An example of applying the Bayesian approach with 4 free parameters, using the PyMC package.
For more info about the method used, see the notebook Inference_Notes.
This example (a test case) is based on a generic dataset of 10Be concentration vs. depth, which is drawn from a distribution with given "true" parameters.

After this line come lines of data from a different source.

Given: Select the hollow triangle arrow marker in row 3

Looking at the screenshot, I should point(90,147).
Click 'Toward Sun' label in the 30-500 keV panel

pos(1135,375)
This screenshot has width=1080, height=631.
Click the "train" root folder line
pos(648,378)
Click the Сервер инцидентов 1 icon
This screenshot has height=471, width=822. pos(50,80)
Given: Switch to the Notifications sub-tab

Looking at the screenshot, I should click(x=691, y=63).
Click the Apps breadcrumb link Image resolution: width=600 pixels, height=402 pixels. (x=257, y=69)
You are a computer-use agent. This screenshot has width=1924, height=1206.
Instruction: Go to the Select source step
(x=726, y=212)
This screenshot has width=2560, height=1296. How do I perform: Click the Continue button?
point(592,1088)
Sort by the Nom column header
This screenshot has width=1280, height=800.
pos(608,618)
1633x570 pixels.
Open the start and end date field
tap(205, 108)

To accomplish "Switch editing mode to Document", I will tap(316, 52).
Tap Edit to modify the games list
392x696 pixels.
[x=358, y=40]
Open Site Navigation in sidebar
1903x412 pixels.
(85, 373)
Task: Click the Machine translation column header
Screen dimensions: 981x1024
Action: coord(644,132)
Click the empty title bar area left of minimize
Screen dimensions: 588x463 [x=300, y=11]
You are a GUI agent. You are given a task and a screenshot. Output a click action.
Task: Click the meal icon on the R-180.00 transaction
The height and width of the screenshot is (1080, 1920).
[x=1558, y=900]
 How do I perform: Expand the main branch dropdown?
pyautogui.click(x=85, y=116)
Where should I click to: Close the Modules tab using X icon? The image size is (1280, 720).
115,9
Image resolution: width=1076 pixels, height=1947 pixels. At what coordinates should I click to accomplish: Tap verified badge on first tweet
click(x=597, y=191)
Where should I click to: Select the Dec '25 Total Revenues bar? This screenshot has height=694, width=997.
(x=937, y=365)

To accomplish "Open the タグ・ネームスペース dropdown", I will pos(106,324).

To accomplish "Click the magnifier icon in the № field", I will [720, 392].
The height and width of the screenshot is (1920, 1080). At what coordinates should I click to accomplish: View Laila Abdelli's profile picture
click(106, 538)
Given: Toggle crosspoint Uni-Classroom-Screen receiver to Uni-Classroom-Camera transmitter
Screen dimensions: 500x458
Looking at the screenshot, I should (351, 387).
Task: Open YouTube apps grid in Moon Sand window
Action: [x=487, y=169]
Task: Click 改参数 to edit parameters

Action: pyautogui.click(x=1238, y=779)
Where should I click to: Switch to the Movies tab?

This notebook has the following external dependencies:
In [1]:
import math
import numpy as np
import pandas as pd
import pymc
import matplotlib.pyplot as plt
import seaborn as sns
%matplotlib inline
The mathematical model is available in the models
Python module (see the notebook Models).
In [2]:
import models
The dataset is generated using the following parameter values
In [3]:
# the true parameters
true_erosion = 1e-3
true_exposure = 1e5
true_density = 2.0
true_inheritance = 0.
# depths and sample size
depth_minmax = [50, 500]
N = 30
# perturbations
err_magnitude = 20.
err_variability = 5.
The gendata
Python module is used to generate the dataset (see the notebook Datasets).
In [4]:
import gendata
profile_data = gendata.generate_dataset(
models.C_10Be,
[true_erosion, true_exposure, true_density, true_inheritance],
zlimits=depth_minmax,
n=N,
err=[err_magnitude, err_variability]
)
profile_data
Out[4]:
PyMC allows to define the statistical model in a very nice way. The "nodes" of the model - i.e., the elements that contribute to the Posterior probability distribution - must be defined first.
In [5]:
erosion_rate = pymc.Uniform('erosion_rate', 0., 4e-3)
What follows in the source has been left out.